Comité de liaison (CLAN-R)

Général François M E Y E R. LE DRAME DES HARKIS EN 1962

mardi 22 février 2011

Lieutenant en Algérie, j’ai servi pendant quatre années au 23ème régiment de spahis en Oranie, de 1958 à 1962, dans une unité où le concours des algériens musulmans était considérable et j’ai commandé successivement deux harkas, en tant que chef de commando du
Secteur opérationnel à Géryville, puis à Bou Alam toujours en Sud-Oranais.

Je crois avoir connu une guerre dont la réalité a échappé à de nombreux Français, la guerre civile entre les Algériens au moment de la décolonisation.

Je précise que je n’avais jamais promis à mes soldats que la France resterait en Algérie, et que j’ai seulement écouté avec eux les allocutions du Général de Gaulle, ainsi que les nombreux discours des autorités civiles et militaires, qui nous fixaient bien suffisamment les objectifs politiques de nos combats.

J’ai simplement promis à mes harkis que je resterais avec eux jusqu’au "dénouement", et prolongé en conséquence mon séjour. Mon adjoint, le sous-lieutenant d’Agescy a fait de même.

Au milieu des combattants musulmans, j’ai donc vécu la dissolution des harkas, c’est-à-dire leur désarmement et leur démobilisation. Avec les spahis de mon commando, militaires engagés, qui avaient refusé la rupture de leurs contrats, et donc le désarmement, j’ai pu assurer la protection des familles des anciens supplétifs en attente de départ pour la France, les aider dans les formalités administratives qu’ils devaient accomplir, et témoigner de ce` que ces anciens soldats étaient
réellement menacés dans leur vie, puisque c’était à cette condition seulement que les autorités militaires avaient reçu l’ordre de prendre en compte les demandes de transfert en métropole.
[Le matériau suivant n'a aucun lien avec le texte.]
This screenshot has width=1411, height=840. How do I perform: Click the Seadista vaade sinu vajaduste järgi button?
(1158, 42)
J’ai participé à l’organisation d’un premier convoi vers la France le 13 juin qui est arrivé au camp du Larzac le 16, et j’ai moi-même accompagné un deuxième et dernier convoi le 9 juillet, qui est arrivé
au camp de Sissonne le 16 juillet 1962.

Ce qu’ont vécu en 1962 les anciens supplétifs et les anciens engagés, tous soldats de la France, ne doit pas être éternellement caché. Il est important que l’histoire de cette période soit établie dans toute sa vérité. Aujourd’hui, les revendications des fils et des filles de harkis sont d’abord des exigences de considération et de dignité.

Il n’y aura pas pour eux de paix sociale tant que l’opinion publique restera dans l’ignorance de ce qui s’est passé. Trop de Français, moins d’ailleurs par parti pris que par méconnaissance, les appellent encore "fils de traîtres", car jamais la reconnaissance de la France ne leur a été manifestée de façon claire, officielle, éclatante.
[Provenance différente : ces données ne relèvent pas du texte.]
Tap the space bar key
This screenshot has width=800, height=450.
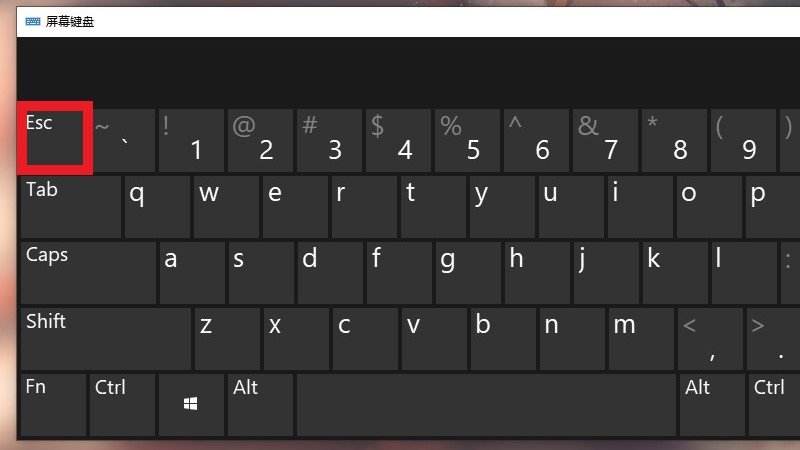(x=486, y=405)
C’est un devoir de vérité et de réhabilitation sans équivoque que la France doit s’imposer. Les historiens et les chercheurs ont ici un travail important à mener.
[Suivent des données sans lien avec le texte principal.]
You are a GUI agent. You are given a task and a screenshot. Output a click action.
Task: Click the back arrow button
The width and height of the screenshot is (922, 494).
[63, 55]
Aujourd’hui par exemple, on continue d’écrire ou de dire que les propositions faites aux supplétifs en 1962 organisaient "leur libre choix" ou que les transferts en France réalisés dans le cadre d’initiatives individuelles étaient couverts par les Autorités. Ce n’est pas la vérité. En prenant connaissance de ce qui s’est réellement passé, des directives qui ont été effectivement données, ou des modalités de leur application sur place, on portera j’en suis sûr le jugement qui convient.